Zum Jahresanfang 2018 ein paar Themen, bunt gemischt:

  • Vor einigen Wochen hatte ich im Vorwort die Sorge geäußert, dass unsere Orgel in Maria Himmelkron bald „keine Töne“ mehr haben könnte. Es wurde darüber nachgedacht, eine Elektroorgel zu kaufen. Hier gibt es inzwischen eine neue Entwicklung. Eine erneute Begutachtung der Orgel durch die Firma Orgelbau Vleugels erbrachte ein wesentlich anderes Ergebnis als das bisherige Gutachten. Die Reparatur der Blasebälge kann deutlich günstiger erfolgen. So hat sich der Verwaltungsrat entschlossen, dies auch baldmöglichst zu beauftragen. Wohl schon Ende Januar kann das geschehen sein und die Orgel bleibt uns erhalten.
  • Immer wieder werde ich nach dem Pfarrheim St. Cäcilia gefragt und oft mit dem leichten Vorwurf: Passiert denn da gar nichts? Doch, es passiert einiges. Klar ist: Das alte Pfarrheim kann nicht erhalten bleiben.

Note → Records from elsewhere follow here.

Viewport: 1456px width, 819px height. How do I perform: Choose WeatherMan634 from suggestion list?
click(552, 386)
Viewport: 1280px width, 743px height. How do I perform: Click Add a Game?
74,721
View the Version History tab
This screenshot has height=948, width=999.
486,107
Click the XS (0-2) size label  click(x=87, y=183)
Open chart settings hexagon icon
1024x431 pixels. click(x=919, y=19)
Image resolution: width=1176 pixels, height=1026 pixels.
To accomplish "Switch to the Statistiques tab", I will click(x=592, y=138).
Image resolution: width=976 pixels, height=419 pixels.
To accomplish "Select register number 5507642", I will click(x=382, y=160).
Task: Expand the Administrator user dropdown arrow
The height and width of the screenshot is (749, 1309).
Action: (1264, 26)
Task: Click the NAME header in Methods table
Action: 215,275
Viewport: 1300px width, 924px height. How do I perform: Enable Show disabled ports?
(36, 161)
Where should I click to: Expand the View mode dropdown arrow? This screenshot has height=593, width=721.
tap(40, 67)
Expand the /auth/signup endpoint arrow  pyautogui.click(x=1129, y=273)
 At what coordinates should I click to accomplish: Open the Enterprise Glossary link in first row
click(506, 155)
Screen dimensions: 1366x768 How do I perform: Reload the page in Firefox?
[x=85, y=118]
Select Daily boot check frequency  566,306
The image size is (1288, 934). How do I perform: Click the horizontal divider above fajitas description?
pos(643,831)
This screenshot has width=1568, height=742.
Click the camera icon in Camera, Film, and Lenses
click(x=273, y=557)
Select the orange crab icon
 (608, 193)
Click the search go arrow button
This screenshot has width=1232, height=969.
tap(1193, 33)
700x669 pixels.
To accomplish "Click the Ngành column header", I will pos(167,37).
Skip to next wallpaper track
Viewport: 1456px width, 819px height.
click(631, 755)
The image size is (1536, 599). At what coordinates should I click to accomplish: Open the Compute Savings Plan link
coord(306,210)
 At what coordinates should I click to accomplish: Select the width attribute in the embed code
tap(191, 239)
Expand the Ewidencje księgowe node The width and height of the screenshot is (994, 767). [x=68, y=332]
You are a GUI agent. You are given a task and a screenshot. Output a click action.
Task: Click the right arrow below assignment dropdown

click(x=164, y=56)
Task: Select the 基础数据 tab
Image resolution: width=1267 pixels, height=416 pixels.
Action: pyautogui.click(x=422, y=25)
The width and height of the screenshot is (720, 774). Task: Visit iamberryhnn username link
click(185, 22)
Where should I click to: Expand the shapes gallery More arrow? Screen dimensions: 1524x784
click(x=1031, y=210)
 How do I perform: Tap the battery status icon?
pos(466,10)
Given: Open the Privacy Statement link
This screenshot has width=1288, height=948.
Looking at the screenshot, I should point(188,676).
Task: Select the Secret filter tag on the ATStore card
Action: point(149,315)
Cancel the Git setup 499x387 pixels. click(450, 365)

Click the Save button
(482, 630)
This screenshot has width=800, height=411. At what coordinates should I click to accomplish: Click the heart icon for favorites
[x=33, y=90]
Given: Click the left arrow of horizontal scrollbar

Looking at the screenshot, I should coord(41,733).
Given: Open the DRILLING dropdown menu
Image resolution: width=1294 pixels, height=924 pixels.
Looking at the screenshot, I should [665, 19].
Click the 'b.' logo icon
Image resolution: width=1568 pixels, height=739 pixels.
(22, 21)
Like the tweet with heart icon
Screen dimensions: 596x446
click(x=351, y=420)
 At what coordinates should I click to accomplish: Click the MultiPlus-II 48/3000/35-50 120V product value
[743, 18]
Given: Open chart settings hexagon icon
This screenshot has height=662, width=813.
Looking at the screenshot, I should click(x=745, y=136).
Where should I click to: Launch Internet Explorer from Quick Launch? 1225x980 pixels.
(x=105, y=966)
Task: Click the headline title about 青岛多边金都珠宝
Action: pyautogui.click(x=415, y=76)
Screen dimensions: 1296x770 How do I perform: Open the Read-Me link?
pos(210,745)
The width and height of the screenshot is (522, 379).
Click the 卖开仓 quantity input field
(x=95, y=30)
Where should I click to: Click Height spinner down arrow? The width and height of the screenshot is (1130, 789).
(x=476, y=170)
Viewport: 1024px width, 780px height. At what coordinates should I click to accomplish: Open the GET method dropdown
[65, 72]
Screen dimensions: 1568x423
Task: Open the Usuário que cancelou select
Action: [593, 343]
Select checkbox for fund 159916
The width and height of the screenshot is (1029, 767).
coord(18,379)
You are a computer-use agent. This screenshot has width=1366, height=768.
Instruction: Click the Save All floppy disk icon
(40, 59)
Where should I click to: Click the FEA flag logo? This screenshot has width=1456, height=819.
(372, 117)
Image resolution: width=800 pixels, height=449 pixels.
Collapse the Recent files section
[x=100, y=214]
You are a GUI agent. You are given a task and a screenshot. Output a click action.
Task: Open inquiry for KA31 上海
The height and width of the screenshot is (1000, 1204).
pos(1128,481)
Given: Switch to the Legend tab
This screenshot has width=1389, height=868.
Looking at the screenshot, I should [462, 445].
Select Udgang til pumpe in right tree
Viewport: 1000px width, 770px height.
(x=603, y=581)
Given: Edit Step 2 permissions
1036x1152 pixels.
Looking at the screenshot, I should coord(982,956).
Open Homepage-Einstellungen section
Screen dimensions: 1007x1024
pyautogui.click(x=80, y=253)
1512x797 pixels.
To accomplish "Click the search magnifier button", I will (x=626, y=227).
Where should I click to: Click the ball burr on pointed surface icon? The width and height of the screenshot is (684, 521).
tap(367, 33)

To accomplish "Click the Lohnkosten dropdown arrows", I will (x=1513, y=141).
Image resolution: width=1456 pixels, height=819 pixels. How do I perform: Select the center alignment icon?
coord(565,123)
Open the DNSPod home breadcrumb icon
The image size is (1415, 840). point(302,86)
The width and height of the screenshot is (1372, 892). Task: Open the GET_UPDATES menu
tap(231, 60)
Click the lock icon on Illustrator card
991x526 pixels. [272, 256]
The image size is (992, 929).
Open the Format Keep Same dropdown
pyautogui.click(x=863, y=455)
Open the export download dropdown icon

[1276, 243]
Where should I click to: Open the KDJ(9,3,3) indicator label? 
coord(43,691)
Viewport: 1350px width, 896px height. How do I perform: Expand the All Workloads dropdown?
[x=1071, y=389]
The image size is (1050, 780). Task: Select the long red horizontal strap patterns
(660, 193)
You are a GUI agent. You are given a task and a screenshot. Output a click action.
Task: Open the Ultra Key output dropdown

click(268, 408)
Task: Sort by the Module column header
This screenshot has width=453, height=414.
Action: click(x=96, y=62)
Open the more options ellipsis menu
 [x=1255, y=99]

Im Zuge alternativer Nutzungsvarianten wurde es noch einmal „auf den Kopf gestellt“. Mit dem Ergebnis: Es ist marode von unten (feuchtes Untergeschoss) und von oben (ein durchlässiges, vielfältig kaputtes und nicht isoliertes Dach). In den nächsten Wochen wird klar werden, ob die Variante neues Pfarrheim mit Wohnungen oder andere Varianten realisiert werden.
  • Furore machte in den letzten Wochen Papst Franziskus mit seiner Kritik an der Übersetzung des „Vaterunser“. Vor allem die Bitte: „Und führe uns nicht in Versuchung“. Nun ist „leider“ die Übersetzung ziemlich korrekt und dem griechischen Urtext des Neuen Testamentes entsprechend. Das kann auch ein Papst nicht ändern. Aber inhaltlich hat Franziskus recht. Diese Bitte kann Kopfzerbrechen bereiten: Sollte Gott uns in Versuchung führen? Für mich ist das ein Anlass in den Fastenpredigten dieses Jahres über das „Vaterunser“ zu sprechen, insbesondere auch über die Versuchung-Bitte.
  • Konferenzen sind oft nervig und ineffektiv. In Augsburg fand dieser Tage eine statt, die anders zu sein schien. Es ging um die Mission als zentrales Element der Kirche. Jeder spürt, dass die Gestalt der „alten Kirche“ vergeht. Entweder gehen wir unter mit fliegenden Fahnen oder es gibt einen Neuaufbruch in unserer Kirche. Zusammengefasst kann man all das im „Mission Manifest“ nachlesen.
    Googeln sie das einmal. Kirche – und das heißt jeder(!!!) Christ – muss wieder missionarisch werden. Und alles beginnt damit, dass wir uns selbst „zur Freude des Evangeliums bekehren, um andere zu Jesus führen zu können“.

Soweit das Vermischte - und man merkt: Es bleibt auch im neuen Jahr spannend!